Document section ->
This section is from "Every Woman's Encyclopaedia". Also available from Amazon: Every Woman's Encyclopaedia.
Haddon Hall has not so much a pedigree as a Jacob's ladder of history stretching from the present day into the mists of antiquity. The first authentic trace we have of it is in the time of William the Conqueror, when it was already a sorry ruin. William bestowed the ruin and the estate on his son William Peverel, a transaction which has given us world-wide associations with Peverel of the Peak. Part of the dwelling then erected on the ruins of the Saxon building still remains. Haddon Hall, as we know it now, is a glorious Tudor building standing on a hill, and dominating the country for many miles, and of course it has a room in which Queen Elizabeth slept; no self-respecting English country house is without one. The property was brought into the Vernon family by Avice de Avenell, in about the year I I50.
The Vernons were a proud old family, and lived in almost regal state. Indeed, Dorothy's father, Sir George Vernon, we are told " gained the name of King of Peak among the vulgar."
He married first Margaret, daughter of Sir Gilbert Taylebois,knt., and by her he had two daughters - Margaret and Dorothy. Of Margaret we do not hear much, because she grew up and married well amid a cloud of lawyers and settlements, as any well brought up young lady should.
But of Dorothy plenty is to be heard. First of all, there was her hair. It was reddish, and fell in great masses to the ground itself. Her eyes, too, were very lovely. She was her father's favourite, and rode hawking with him, and by the time she was fifteen, which, in I560, was quite a marriageable age, suitors were already thronging about her. The beautiful heiress of Sir George Vernon might have been supposed to have everything she wanted, but apparently the trouble was that she had rather more, for her father had married again, a daughter of Sir Ralph Longford, and by the effect on the daughters of the household one can only suppose that she was at any rate lacking in tact. Margaret's wedding was hurried on, Dorothy's behaviour became odd and abstracted, and even Sir George did not leave off wearing a gold rosary in which Dorothy had twined some of her dead mother's hair.
It is now time for the entrance of the hero, and in all respects he is satisfactory. He was good-looking, of an extremely ancient family, with Royal blood in his veins; he was a younger son, a Protestant, whereas the Vernons were Catholics, poor, and in every way charming and ineligible. The difference in religion was alone enough tomake impossible any thought of a marriage between a Manners and a Vernon. But what would you have, when a girl with red hair down to her heels goes hawking, and a younger son with beautiful manners meets her? Of course he fell in love. There was never an inaccessible girl yet with anything approaching good looks who was not fallen in love with by all the people who could not ever hope to marry her.
But John Manners did not intend to give up without a trial. Still in strict accordance with the accepted rules of romantic fiction, he disguised himself as a woodman; and took service with Sir George Vernon's chief forester. In this way he frequently saw Dorothy, but we do not know how he first began to press his suit.
Sir George loved both hawking and hunting. The woods round Haddon were rich in game, and Dorothy was probably frequently with her father before she met the young woodman. She was always with him afterwards. But even this device can hardly account for the rapidity with which matters progressed. They must have had some sort of go-between to carry letters, and tradition murmurs of an aged nurse, who loved Dorothy and hated her stepmother.

What needs to be done ->
Could you reproduce the Haddon Hall passage word for word, from "It is now time" to "to marry her."?

Data section ->
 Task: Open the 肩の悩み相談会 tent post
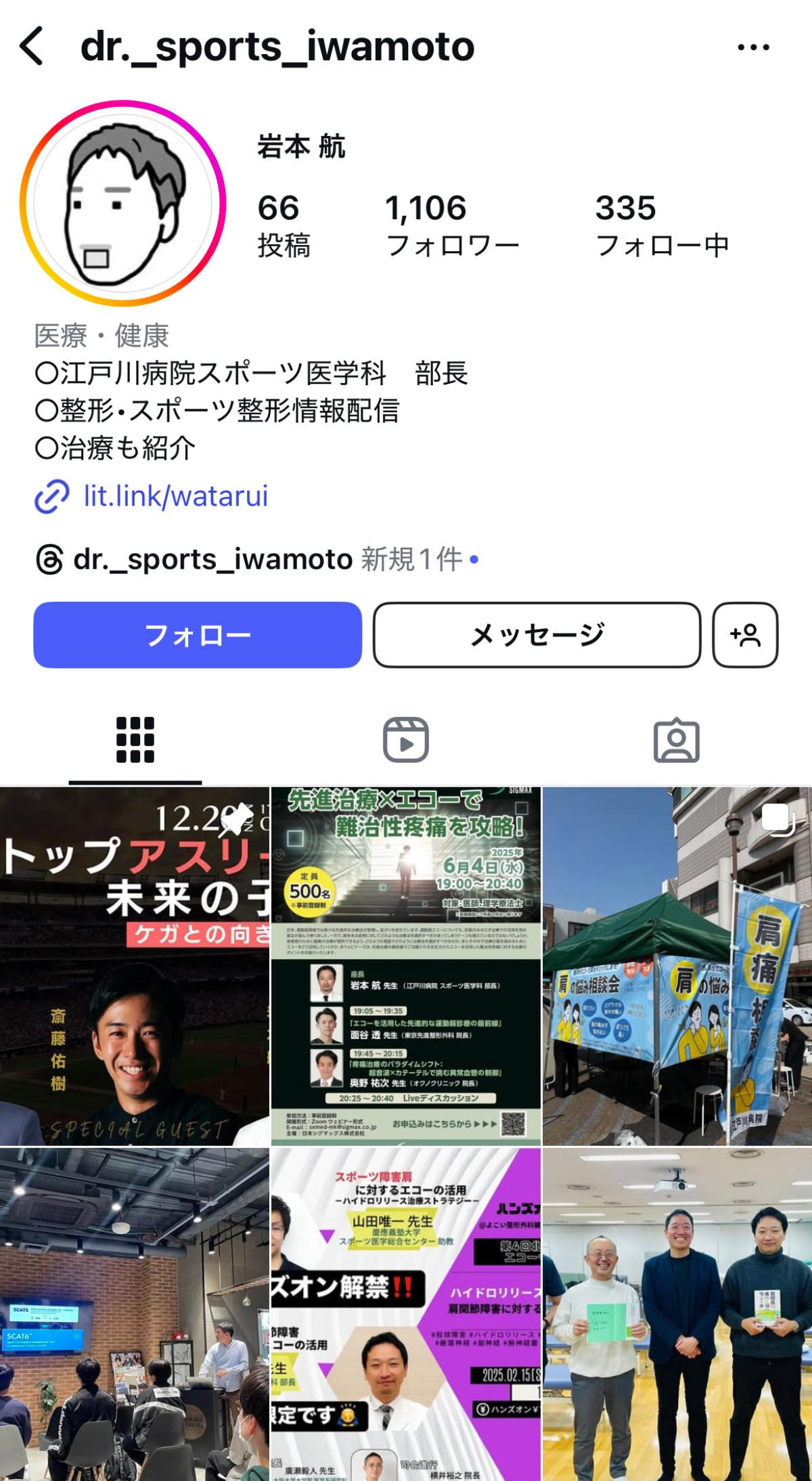(x=677, y=966)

Solved exercise ->
It is now time for the entrance of the hero, and in all respects he is satisfactory. He was good-looking, of an extremely ancient family, with Royal blood in his veins; he was a younger son, a Protestant, whereas the Vernons were Catholics, poor, and in every way charming and ineligible. The difference in religion was alone enough tomake impossible any thought of a marriage between a Manners and a Vernon. But what would you have, when a girl with red hair down to her heels goes hawking, and a younger son with beautiful manners meets her? Of course he fell in love. There was never an inaccessible girl yet with anything approaching good looks who was not fallen in love with by all the people who could not ever hope to marry her.